An international collaboration has unveiled a list of over 50,000 phone numbers that were potential surveillance targets for Israel-based Niv, Shalev, and Omri (NSO) group’s clients. The list includes journalists, human rights activists, lawyers, politicians, and security officials. This investigation calls for urgent restructuring of cybersecurity at domestic and international levels.
Israel has been known for developing high tech defense production systems since as early as the 1960s. Additional aid from the US over the years, totalling USD 146 billion, has made Israel one of the leading arms exporters in the world. From a domestic standpoint, Israel has become a hub for private data-mining organizations like AnyVision, Onavo, and NSO group. Strikingly, these companies have been linked to surveillance operations to monitor Palestinians. Their employees have also been tied to Israeli government entities and military intelligence units.
NSO group is the parent company of the Pegasus spyware used to hack into target smartphones. Established in 2010, the company gained credence for developing innovative technology for enabling remote access to phones for repairs. But by 2016, it had reportedly been used for illegally surveilling a United Arab Emirates human rights activist. Subsequently, a 2018 report from Canada-based Citizen Lab revealed the role of NSO’s Pegasus spyware in the murder of a Saudi journalist.
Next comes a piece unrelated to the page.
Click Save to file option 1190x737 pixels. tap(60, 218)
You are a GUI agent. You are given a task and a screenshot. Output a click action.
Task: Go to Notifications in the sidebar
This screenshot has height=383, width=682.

Tried and tested through its domestic cyber offensives, Israel’s military equipment has become favourable across the world. Its decision to export to countries such as Azerbaijan, Saudi Arabia, and UAE promotes its strategic interests by gaining allies for its proxy war against Iran. Maintaining security ties involves exchanging key intelligence that could inform Israel’s diplomatic decisions, enhance its global image, and reduce anti-Israel stances. This offers Israel high incentive to partner even with human rights violators and low rankers in the World Press Freedom Index. In fact, Israel’s cyber and military diplomacy precipitated its normalization deals with UAE and Morocco -- two of the NSO group’s likely clients.
The NSO controversy not only indicates an erosion of basic privacy, but also a broader, more troubling trend of authoritarian cyber-surveillance. Italy-based surveillance organization, Hacking Team, for instance, had its export license revoked in 2015 under similar grounds. The privatization of the cyber defense sector has ramped up competition for-profit and diplomatic goals. But if participating governments are unaccounted for and evasive about their surveillance practices, democracy will remain under threat.
Even after Whatsapp sued the NSO group in 2019 for conducting cyber espionage on civilians using its call feature, NSO denied all allegations and insisted on adherence to the UN Guiding Principles on Business and Human Rights. It preaches transparency and declares a rigorous vetting process through its Governance, Risk and Compliance Committee, but keeps its clients confidential. It claims to strictly limit its business to intelligence and law enforcement agencies across 40 countries. The company also claims to have suspended five clients over the last few years due to their unethical practices.
- Individuals may take steps like regularly updating the device software, using VPNs, and resetting the phone for short-term relief. But this must be followed with rigorous monitoring from non-state actors and civil society. Citizens must demand judicial review and revise domestic laws around cybersecurity based on expert recommendations.
- Meanwhile, international law can ensure comprehensive checks and balances for cyber diplomacy, much like the United Nations Group of Government Experts’ rules on cybersecurity negotiations. Tech companies may develop a kill-switch for tools that transgress their authorized functions. Governments can also sanction or place moratoriums on unverified cyber-surveillance companies until they are fully investigated.